The Equal Employment Opportunity Commission (EEOC) has published a proposed rule that would revise the agency’s existing regulations under the 2008 Genetic Information Nondiscrimination Act (GINA) to explicitly allow employers to offer employees financial or other inducements based on a spouse’s participation in a corporate wellness program.
Such a clarification is necessary, the EEOC explains, because the existing GINA regulations can reasonably be interpreted as barring the acquisition of information about a spouse’s health status in connection with the offer of any wellness participation reward or incentive.
Title II of GINA, which is enforced by EEOC, broadly prohibits employers from acquiring an individual’s genetic information; however, one exception does allow such acquisition in connection with a voluntary employee wellness program.

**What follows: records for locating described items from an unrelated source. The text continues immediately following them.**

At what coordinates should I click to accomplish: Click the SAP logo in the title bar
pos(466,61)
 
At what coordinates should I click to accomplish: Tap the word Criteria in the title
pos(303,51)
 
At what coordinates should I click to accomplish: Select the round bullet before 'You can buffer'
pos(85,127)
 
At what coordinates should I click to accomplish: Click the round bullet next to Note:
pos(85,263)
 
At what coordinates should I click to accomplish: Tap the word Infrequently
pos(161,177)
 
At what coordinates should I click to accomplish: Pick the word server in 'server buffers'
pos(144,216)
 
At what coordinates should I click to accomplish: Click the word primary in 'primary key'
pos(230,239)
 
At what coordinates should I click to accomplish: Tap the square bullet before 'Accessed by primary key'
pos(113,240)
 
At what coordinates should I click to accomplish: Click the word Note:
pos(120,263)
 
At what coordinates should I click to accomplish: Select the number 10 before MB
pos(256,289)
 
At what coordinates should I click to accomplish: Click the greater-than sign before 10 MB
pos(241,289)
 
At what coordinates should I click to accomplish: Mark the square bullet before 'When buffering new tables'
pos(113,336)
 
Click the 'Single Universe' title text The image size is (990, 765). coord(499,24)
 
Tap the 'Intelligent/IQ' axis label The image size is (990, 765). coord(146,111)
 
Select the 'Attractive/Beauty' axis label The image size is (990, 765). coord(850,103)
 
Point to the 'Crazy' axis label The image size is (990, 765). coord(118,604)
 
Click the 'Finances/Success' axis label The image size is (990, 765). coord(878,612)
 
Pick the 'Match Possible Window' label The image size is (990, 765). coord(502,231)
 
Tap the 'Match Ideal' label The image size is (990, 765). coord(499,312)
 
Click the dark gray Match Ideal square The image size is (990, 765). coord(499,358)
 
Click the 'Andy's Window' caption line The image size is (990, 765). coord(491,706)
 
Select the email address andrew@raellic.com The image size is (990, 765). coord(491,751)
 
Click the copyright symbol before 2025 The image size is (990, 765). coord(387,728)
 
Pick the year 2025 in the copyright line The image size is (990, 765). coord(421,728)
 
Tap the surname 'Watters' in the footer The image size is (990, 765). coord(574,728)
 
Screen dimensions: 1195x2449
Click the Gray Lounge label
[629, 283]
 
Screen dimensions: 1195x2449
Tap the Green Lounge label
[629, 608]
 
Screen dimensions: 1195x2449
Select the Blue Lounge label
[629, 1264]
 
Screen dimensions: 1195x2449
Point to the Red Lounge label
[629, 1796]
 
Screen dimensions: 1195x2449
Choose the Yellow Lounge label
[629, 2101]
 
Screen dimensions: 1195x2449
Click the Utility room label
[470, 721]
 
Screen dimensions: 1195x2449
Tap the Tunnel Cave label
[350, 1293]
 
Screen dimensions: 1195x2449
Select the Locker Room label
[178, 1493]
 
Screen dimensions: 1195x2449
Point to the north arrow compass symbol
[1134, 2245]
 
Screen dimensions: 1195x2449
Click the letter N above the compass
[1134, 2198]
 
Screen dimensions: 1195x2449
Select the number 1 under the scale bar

Consistent with the EEOC’s recently proposed regulations on wellness programs under the Americans with Disabilities Act (ADA), under the agency’s GINA proposal, any wellness program that requests an individual’s genetic information would have to be “reasonably designed to promote health or prevent disease,” meaning that the program has a reasonable chance of improving participants’ health or preventing disease and (1) is not overly “burdensome,” (2) is not a subterfuge for violating GINA or any other EEO law; or (3) does not employ a “highly suspect” method for achieving health results.